Mi infancia parece haber transcurrido entre la escuela, los amigos del barrio, los juegos, mi madre y sus guisos... De eso han pasado mas de cincuenta años, en mi querida Ibarra.

Octubre cambió las cometas, hechas con zigse, por libros de geografía y de historia con relatos de sitios lejanos que nunca pensé en conocer. El sonido de la acera empedrada era tan distinto cuando usaba mis zapatos de charol para ir a la escuela.
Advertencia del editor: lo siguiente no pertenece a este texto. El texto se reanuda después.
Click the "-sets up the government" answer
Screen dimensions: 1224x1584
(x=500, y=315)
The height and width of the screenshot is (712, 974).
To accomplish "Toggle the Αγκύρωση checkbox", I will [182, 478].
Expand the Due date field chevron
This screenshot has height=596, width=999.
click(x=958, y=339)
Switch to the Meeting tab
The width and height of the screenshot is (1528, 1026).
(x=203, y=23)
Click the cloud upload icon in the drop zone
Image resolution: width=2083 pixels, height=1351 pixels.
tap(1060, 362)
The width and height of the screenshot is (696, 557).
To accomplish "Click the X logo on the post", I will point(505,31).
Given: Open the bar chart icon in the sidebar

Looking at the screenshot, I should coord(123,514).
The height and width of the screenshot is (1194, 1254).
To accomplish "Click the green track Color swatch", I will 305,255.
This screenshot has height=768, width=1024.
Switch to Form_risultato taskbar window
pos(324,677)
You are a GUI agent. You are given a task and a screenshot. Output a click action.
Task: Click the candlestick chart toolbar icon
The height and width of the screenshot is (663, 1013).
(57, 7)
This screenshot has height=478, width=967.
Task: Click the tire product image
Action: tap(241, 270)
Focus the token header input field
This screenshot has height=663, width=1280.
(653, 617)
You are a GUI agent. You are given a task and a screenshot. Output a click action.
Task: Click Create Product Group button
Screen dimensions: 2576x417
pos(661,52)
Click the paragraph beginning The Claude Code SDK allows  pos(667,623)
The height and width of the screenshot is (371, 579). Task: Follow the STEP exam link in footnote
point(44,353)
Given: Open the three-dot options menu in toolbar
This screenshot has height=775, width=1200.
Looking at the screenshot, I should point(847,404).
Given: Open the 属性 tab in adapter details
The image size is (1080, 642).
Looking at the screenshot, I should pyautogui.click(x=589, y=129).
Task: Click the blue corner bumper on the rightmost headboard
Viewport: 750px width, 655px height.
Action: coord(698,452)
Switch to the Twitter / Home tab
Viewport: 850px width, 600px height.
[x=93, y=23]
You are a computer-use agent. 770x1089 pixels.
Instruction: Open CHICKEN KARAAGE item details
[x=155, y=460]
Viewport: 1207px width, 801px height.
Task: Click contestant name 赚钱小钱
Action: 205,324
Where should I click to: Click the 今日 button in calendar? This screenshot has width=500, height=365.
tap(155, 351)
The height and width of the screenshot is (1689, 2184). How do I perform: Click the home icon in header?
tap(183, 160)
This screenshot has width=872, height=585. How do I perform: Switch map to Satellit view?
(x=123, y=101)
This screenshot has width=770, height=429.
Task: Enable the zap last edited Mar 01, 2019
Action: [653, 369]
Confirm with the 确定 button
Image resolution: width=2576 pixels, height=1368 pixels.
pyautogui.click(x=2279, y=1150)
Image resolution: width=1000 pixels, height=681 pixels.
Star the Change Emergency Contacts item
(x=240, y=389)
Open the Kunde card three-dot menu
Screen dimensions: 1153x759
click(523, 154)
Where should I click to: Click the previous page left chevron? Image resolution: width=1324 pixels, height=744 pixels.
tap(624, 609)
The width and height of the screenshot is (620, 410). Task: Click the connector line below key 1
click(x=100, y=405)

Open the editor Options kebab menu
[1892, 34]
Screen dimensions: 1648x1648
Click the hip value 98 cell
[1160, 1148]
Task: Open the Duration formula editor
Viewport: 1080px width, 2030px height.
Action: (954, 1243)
El sol de medio dia me veía volver al pequeño salón de mi madre, donde servía almuerzos. Ayudaba a pasar los platos y a comer "al apuro". Me esperaba aún la jornada vespertina, en la que usualmente dormitaba con los ojos bien abiertos. El Hermano Jacinto, que dictaba Historia, paseaba por los pupitres con las manos cruzadas hacia atrás y un regla de madera en una de ellas. Si alguien tenía la osadía de cerrar los ojos en sus clases, inmediatamente era despertado furicamente con un golpe en la nuca.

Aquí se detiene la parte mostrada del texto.